§ Exercise goal: From the records below, copy out exactly the lines from the one containing "Next (615, 688)" to the one containing "Privacy Policy. (54, 2191)", both included. Add nothing else.
*** Dataset excerpts Section Begins ***
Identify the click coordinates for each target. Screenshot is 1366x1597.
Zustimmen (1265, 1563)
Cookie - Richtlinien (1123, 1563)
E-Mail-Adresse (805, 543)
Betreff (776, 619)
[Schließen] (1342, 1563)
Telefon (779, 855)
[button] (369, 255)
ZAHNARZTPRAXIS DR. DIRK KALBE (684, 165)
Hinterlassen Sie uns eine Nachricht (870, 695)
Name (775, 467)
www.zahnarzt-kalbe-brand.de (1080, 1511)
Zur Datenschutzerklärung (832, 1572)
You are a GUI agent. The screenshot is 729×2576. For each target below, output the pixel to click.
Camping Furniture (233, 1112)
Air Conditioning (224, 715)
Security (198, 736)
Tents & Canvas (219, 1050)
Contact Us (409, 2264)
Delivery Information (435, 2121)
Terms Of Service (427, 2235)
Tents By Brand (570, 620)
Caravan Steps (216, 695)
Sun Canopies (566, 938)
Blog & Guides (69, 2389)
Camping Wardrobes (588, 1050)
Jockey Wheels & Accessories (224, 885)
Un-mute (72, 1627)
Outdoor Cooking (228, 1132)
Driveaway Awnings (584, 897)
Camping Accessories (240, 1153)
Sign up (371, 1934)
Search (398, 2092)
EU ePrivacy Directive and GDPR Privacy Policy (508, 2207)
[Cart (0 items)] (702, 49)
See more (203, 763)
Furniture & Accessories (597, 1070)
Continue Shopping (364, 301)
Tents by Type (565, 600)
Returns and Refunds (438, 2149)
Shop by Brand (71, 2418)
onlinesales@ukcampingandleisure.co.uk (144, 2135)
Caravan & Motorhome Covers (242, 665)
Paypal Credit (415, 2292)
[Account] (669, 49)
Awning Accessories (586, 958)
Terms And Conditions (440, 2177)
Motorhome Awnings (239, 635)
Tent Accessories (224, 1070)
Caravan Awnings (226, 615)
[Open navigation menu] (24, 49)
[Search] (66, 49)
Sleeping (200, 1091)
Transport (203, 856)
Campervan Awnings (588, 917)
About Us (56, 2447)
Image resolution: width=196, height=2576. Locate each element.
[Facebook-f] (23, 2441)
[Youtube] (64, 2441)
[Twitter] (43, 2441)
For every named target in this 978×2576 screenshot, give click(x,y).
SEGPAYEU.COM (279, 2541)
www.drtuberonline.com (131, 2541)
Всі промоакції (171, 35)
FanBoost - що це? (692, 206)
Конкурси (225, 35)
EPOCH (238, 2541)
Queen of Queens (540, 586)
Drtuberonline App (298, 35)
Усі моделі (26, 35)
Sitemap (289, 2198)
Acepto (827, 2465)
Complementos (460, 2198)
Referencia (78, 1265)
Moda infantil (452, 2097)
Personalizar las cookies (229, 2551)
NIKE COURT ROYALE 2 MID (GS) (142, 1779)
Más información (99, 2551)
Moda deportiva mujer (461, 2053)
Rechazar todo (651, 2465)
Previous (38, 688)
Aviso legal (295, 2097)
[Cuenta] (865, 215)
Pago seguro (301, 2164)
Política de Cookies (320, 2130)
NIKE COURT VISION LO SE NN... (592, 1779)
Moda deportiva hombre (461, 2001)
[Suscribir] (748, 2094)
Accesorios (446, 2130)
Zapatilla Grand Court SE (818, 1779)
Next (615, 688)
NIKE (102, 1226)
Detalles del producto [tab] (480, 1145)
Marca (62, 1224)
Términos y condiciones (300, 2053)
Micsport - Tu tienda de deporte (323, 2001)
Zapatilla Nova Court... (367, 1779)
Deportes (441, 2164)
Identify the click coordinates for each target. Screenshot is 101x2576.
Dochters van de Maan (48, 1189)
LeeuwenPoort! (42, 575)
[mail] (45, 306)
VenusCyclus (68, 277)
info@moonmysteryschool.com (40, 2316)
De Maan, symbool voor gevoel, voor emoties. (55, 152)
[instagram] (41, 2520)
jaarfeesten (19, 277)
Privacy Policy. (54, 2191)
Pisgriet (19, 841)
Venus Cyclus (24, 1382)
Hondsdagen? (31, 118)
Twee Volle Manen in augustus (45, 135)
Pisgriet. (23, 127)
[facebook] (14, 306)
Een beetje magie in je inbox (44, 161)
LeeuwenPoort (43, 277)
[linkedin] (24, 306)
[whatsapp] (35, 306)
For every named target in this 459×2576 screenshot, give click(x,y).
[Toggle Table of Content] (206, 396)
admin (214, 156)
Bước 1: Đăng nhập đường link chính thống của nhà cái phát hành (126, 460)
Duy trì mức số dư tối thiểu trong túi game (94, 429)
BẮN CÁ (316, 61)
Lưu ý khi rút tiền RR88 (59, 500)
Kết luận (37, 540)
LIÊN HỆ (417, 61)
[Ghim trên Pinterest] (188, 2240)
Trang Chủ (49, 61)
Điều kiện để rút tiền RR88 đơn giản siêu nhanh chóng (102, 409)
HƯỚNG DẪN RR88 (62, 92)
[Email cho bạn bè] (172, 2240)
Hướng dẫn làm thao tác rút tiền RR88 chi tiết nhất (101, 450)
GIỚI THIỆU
*** Dataset excerpts Section Ends ***
§ Final answer:
Next (615, 688)
NIKE (102, 1226)
Detalles del producto [tab] (480, 1145)
Marca (62, 1224)
Términos y condiciones (300, 2053)
Micsport - Tu tienda de deporte (323, 2001)
Zapatilla Nova Court... (367, 1779)
Deportes (441, 2164)
Identify the click coordinates for each target. Screenshot is 101x2576.
Dochters van de Maan (48, 1189)
LeeuwenPoort! (42, 575)
[mail] (45, 306)
VenusCyclus (68, 277)
info@moonmysteryschool.com (40, 2316)
De Maan, symbool voor gevoel, voor emoties. (55, 152)
[instagram] (41, 2520)
jaarfeesten (19, 277)
Privacy Policy. (54, 2191)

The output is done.